• Exercise
Your task is to retype, exactly and only, the lines from the one containing "You are a GUI" to the final line of the entries, leaving out all pictures.

• Task inputs
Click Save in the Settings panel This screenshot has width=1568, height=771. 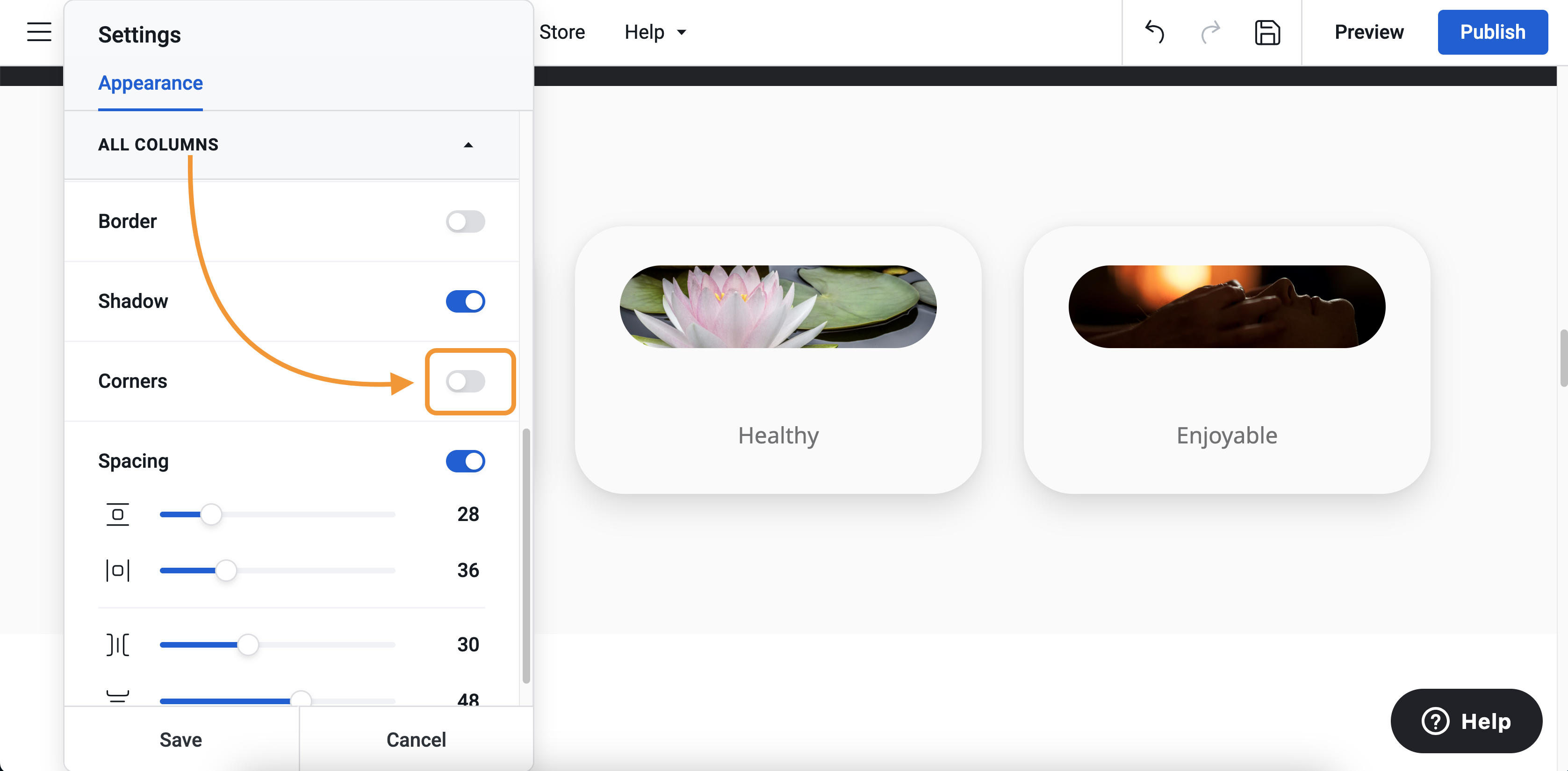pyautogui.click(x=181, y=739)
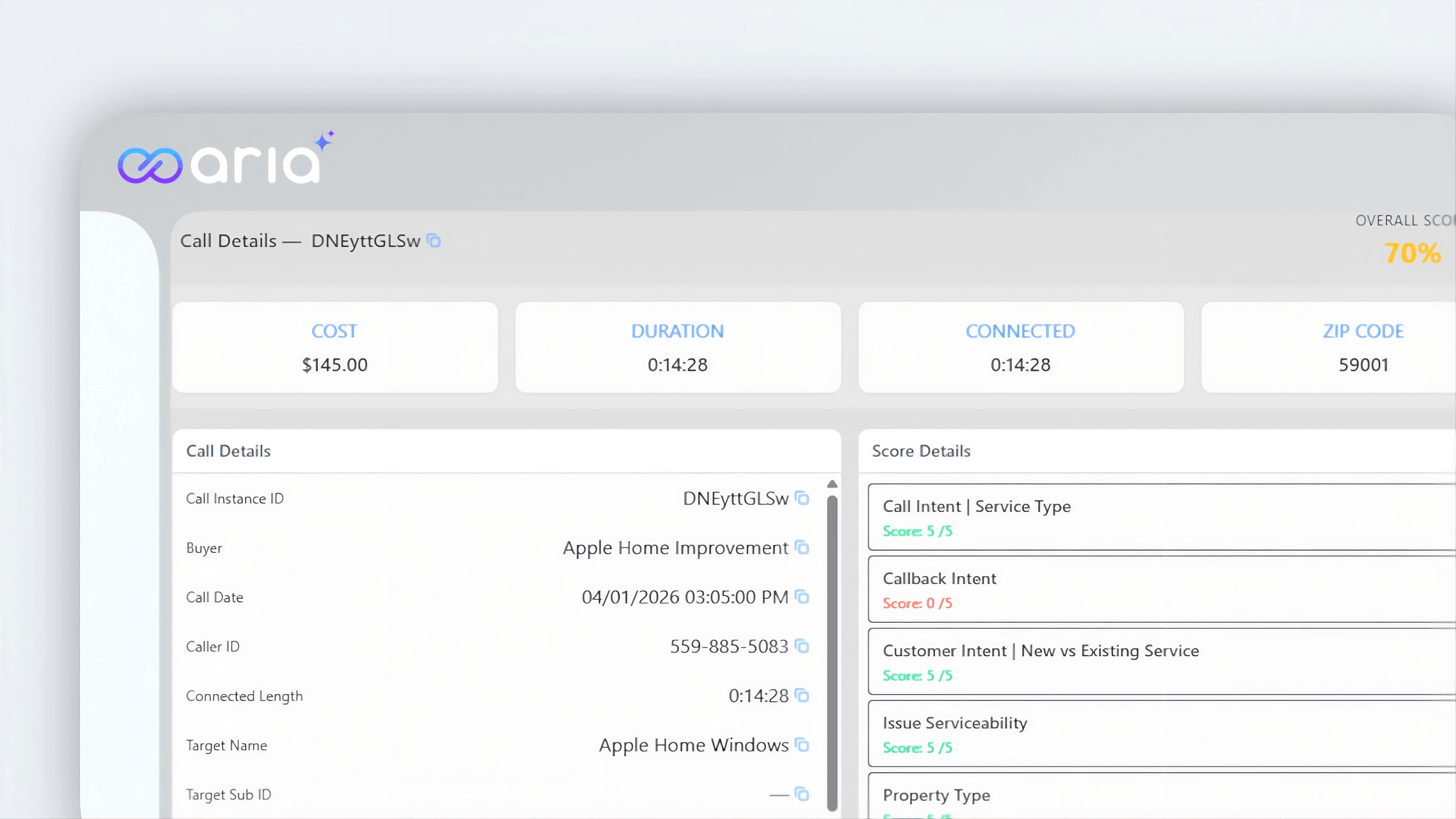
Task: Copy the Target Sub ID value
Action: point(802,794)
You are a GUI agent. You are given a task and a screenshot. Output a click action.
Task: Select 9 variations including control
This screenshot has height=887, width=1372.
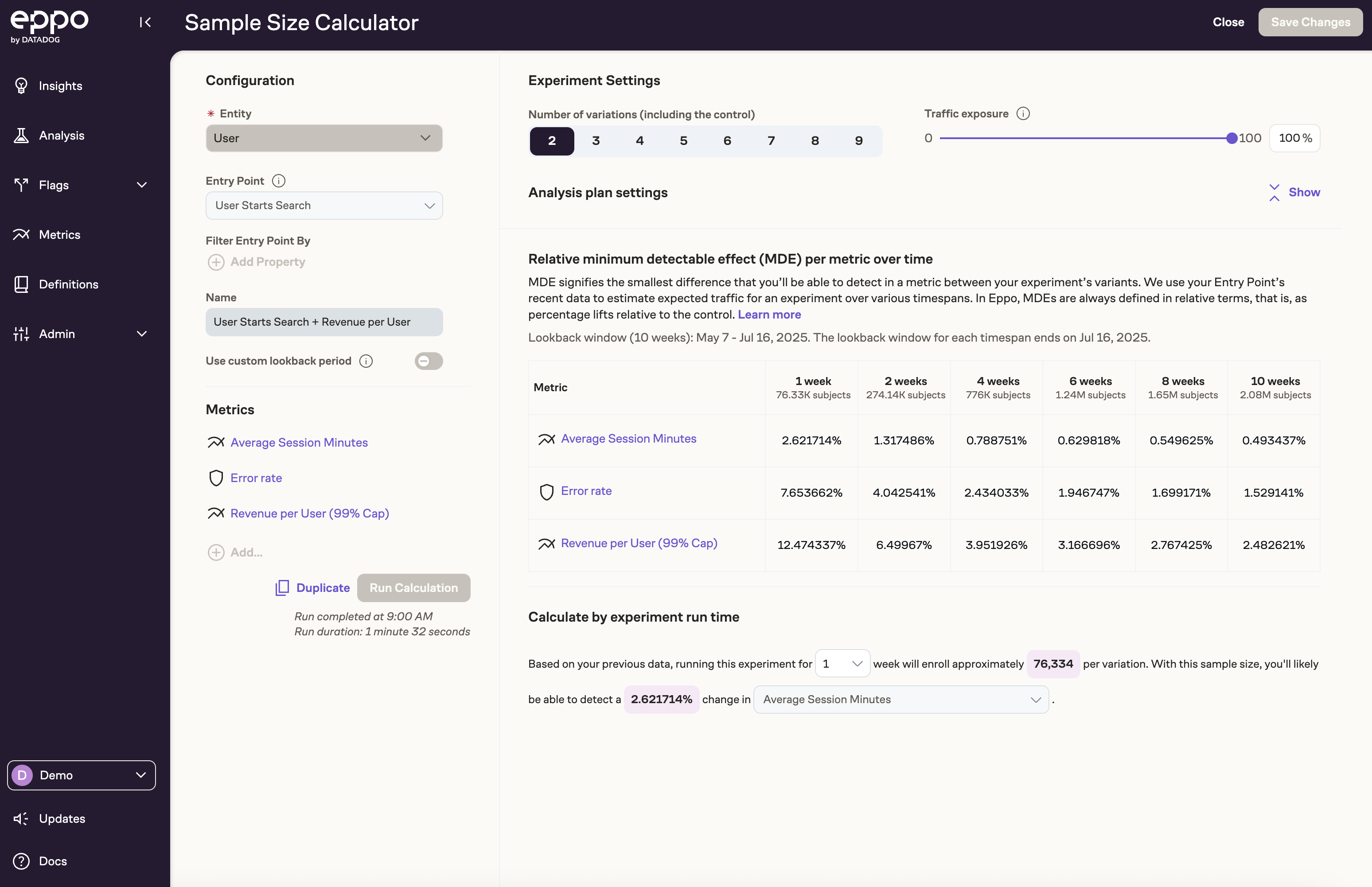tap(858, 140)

• Output below
You are a GUI agent. You are given a task and a screenshot. Output a click action.
Task: Select 9 variations including control
This screenshot has height=887, width=1372.
tap(858, 140)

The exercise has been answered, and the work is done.